Getty Images/Kevin Mazur
Lady Gaga performing in Vancouver.
Prior to the start of Lady Gaga’s performance last night at the Q, ten minutes ticked away on a giant, glowing digital clock. By those last few seconds, the packed Q was vibrating with screams. Then, there she was, all black leather and big blonde hair, opening the Joanne World Tour concert with “Diamond Heart.”
Fans could be seen holding up signs reading “We heart you Mother Monster” as Gaga went into “A-YO.” “Oh baby, I love you too,” she cooed to her “little monsters,” as her fans are known. She froze on stage, allowing the crowd to lavish her with cheers and screams for what started to feel like an absurdly long time. She unfroze to perform “Poker Face” on a stage that tilted back and forth and up and down like an oversized see-saw.

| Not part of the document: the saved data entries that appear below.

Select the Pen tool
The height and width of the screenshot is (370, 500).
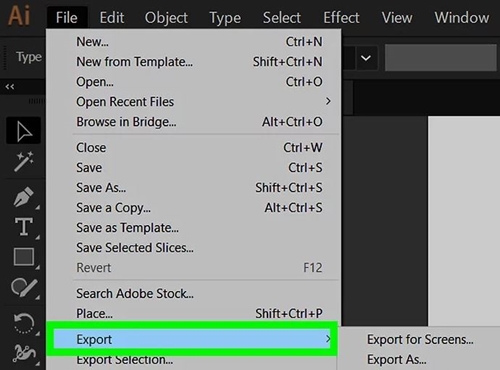point(23,197)
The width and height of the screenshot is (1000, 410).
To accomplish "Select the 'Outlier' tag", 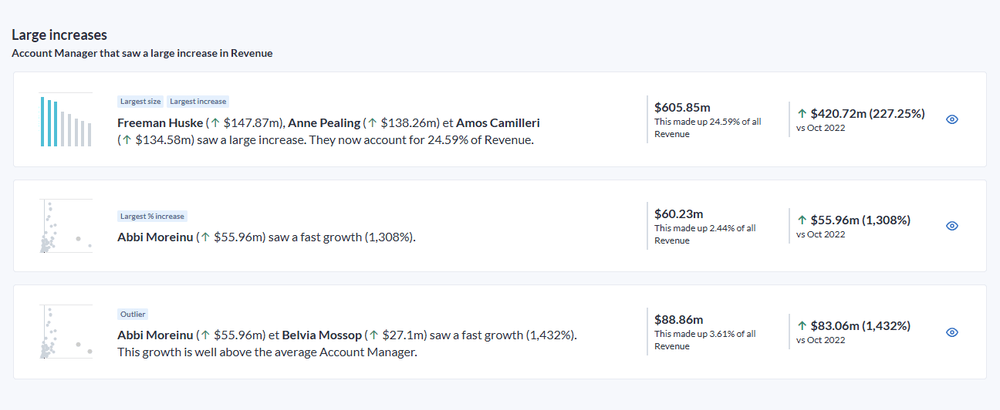I will point(133,314).
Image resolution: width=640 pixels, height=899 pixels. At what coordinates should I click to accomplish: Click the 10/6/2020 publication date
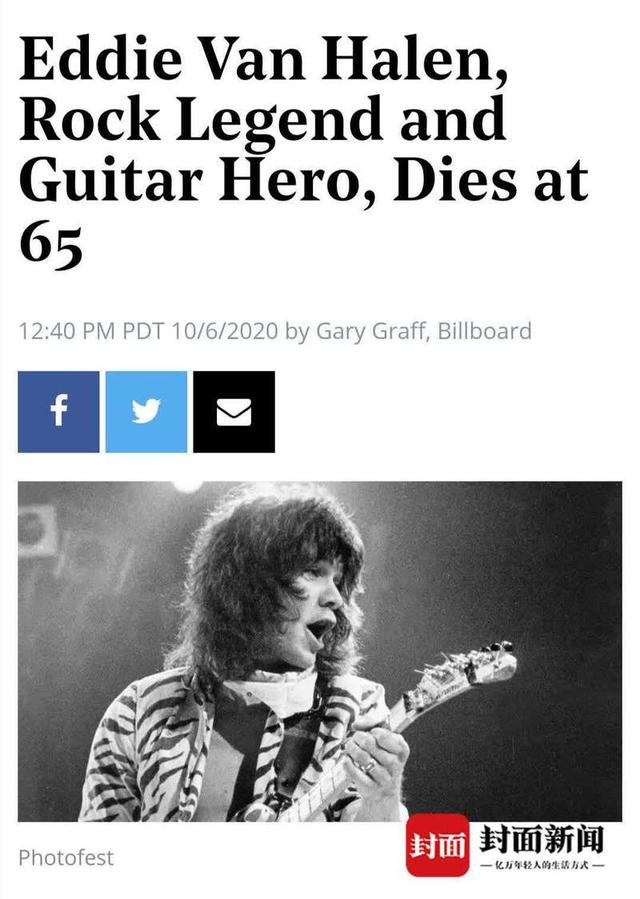tap(225, 331)
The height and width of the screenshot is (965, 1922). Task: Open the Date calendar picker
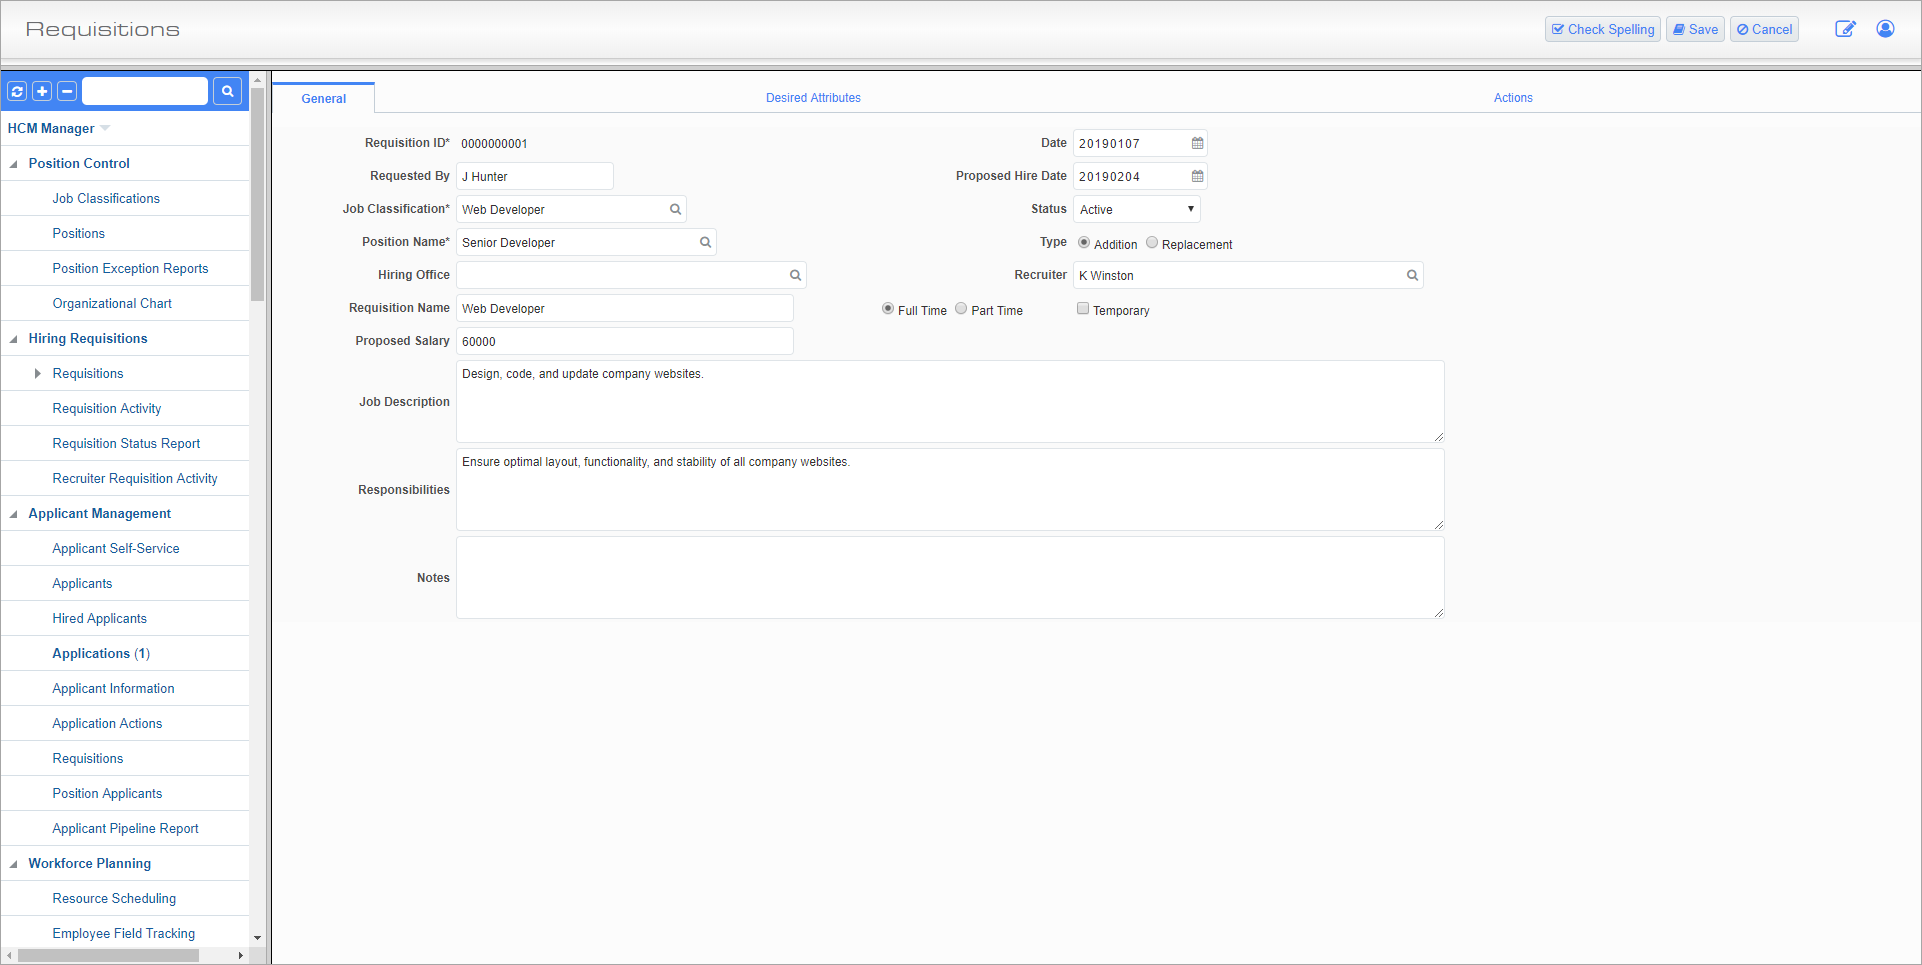click(1197, 143)
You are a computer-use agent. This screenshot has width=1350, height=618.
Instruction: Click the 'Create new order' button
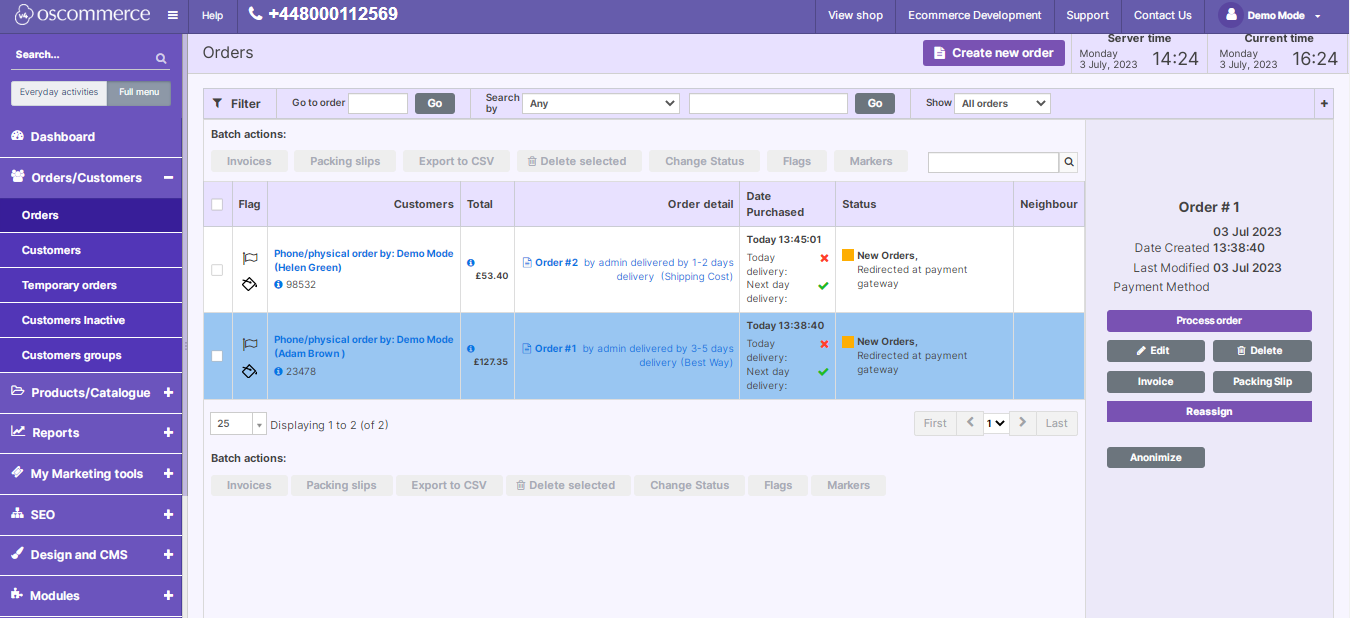pyautogui.click(x=994, y=52)
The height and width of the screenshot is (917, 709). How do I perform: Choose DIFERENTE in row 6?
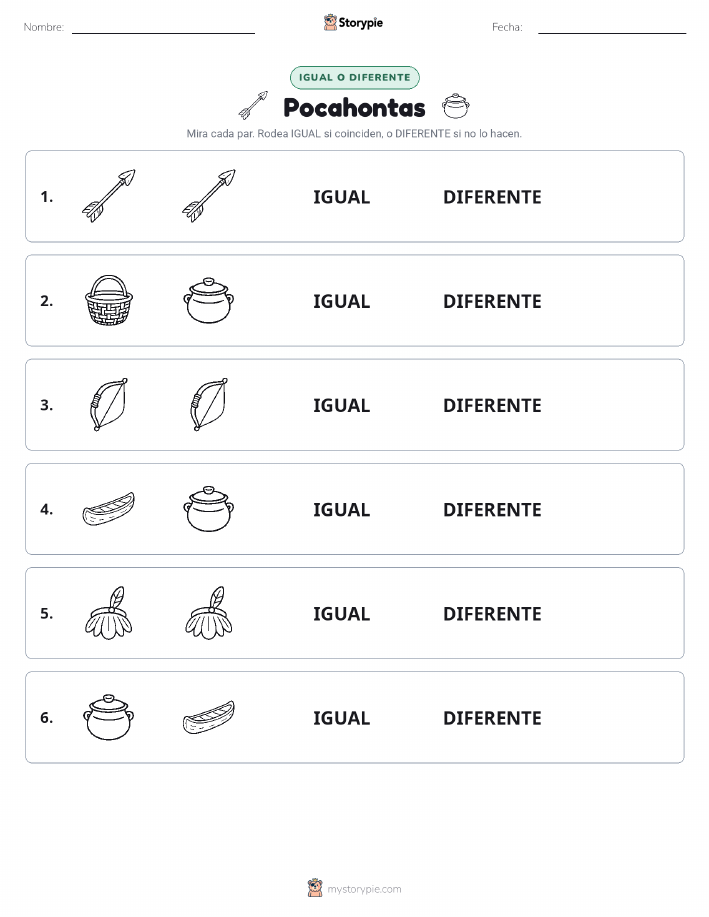point(492,718)
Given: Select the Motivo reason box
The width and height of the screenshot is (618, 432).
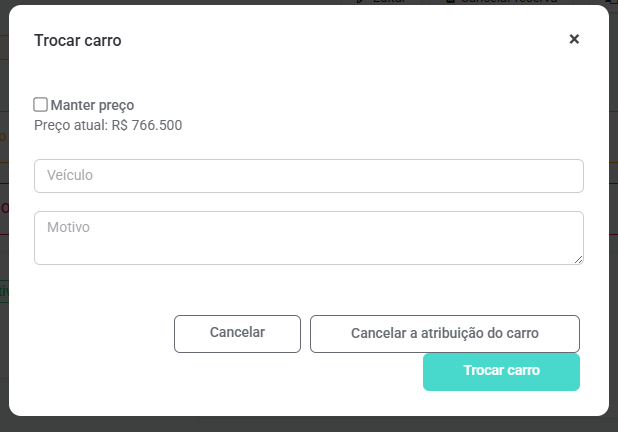Looking at the screenshot, I should click(x=308, y=238).
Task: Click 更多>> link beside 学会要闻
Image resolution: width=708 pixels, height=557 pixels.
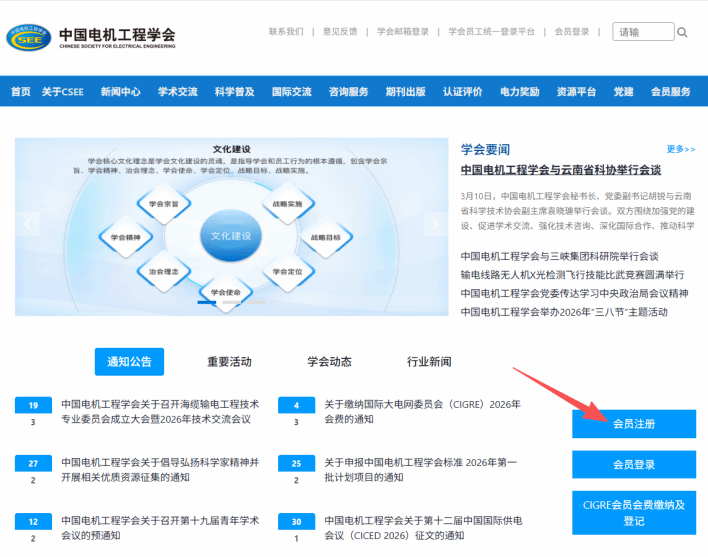Action: point(680,149)
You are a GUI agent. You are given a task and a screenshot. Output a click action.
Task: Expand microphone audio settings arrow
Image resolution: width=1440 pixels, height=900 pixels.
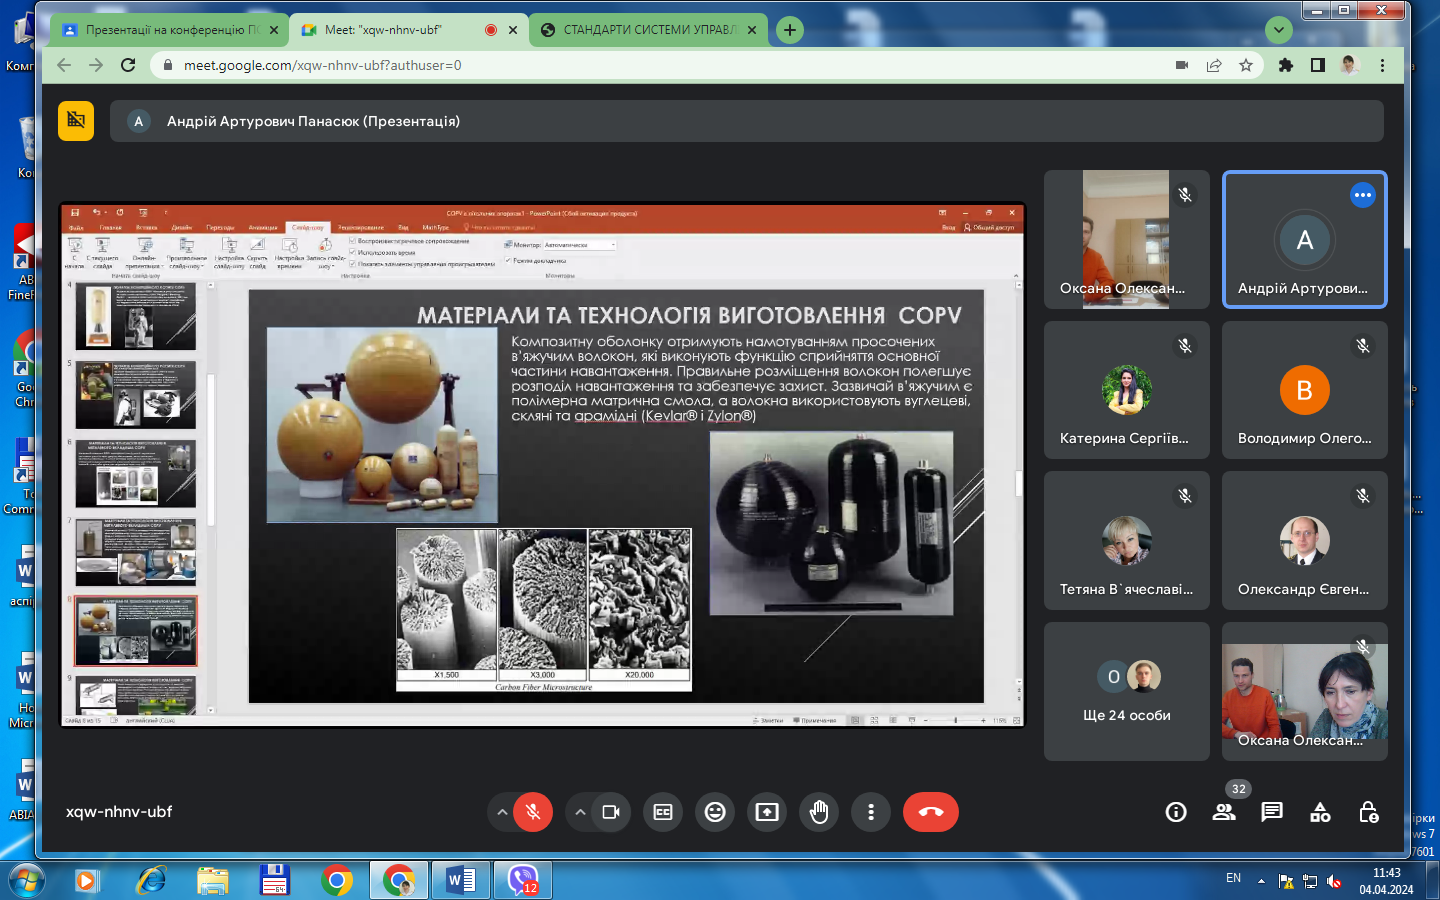click(502, 812)
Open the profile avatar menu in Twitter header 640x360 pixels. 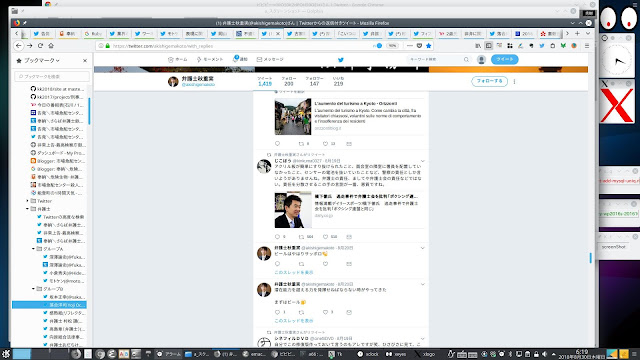tap(481, 60)
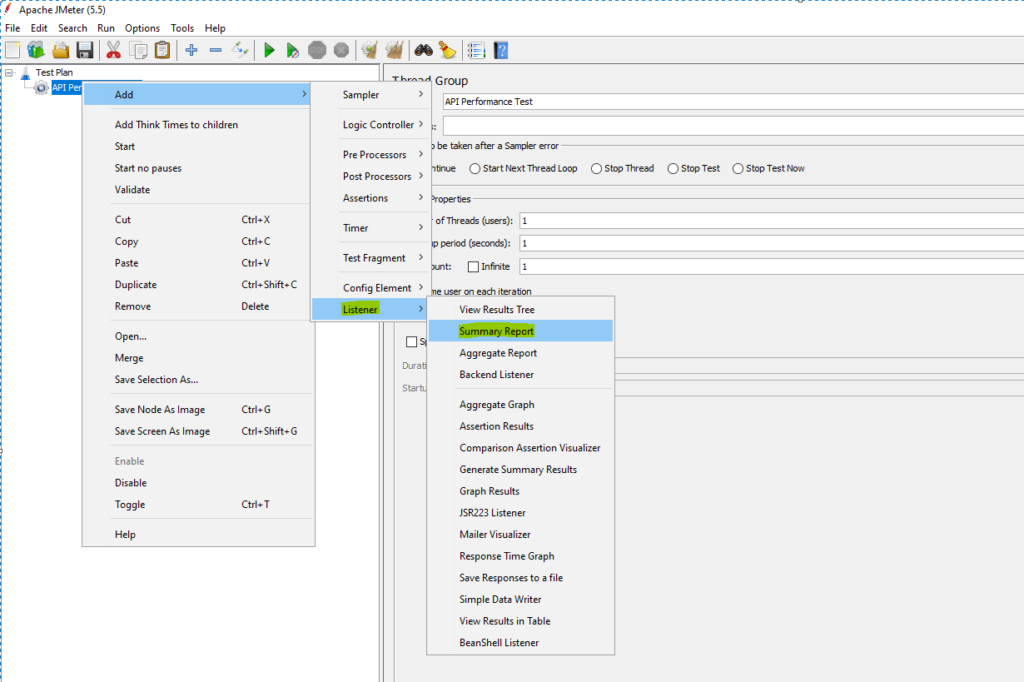Viewport: 1024px width, 682px height.
Task: Click the Cut scissors toolbar icon
Action: (113, 50)
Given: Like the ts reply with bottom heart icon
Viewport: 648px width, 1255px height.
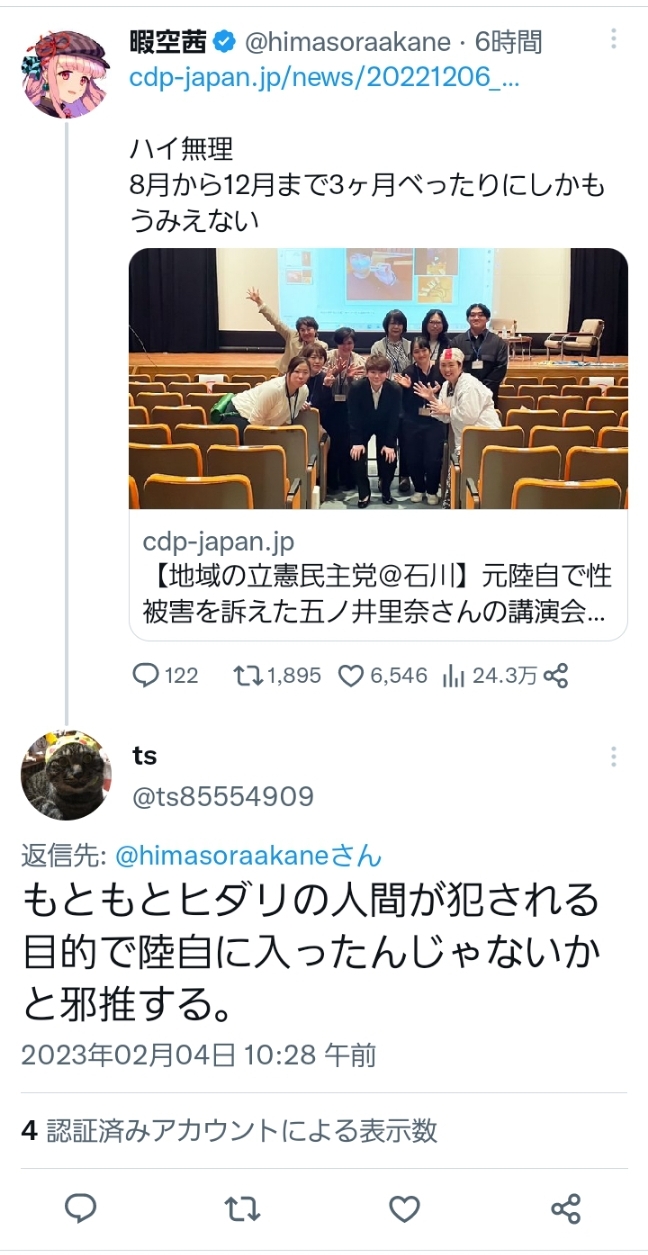Looking at the screenshot, I should tap(404, 1209).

Gaga’s live band continued to back her up as she performed “Perfect Illusion” while three cocoon-shaped blimp orbs that had been hovering over the crowd became ever more menacing. As she sang “John Wayne,” everything seemed ablaze. And then, suddenly, we were all in a German sex dungeon, as things got really dark and freaky for “Scheibe.” Gaga commanded “Dance, motherfuckers!” as she stomped her sky-high boots like an angry European leather daddy.
Liquid figures of shirtless men melted on the screen behind Gaga during “Alejandro.” She disappeared backstage to reemerge in a powder blue long-sleeve leotard with pointy shoulders adorned with bulbous shiny pearls. During “Just Dance,” she again scolded fans sitting down to get on their feet and dance. “This is a party, people. Be polite.” A dancer handed her a large magic wand with an enormous metal silver star on top during “Love Game” as she sang, “I wanna take a ride on your disco stick.”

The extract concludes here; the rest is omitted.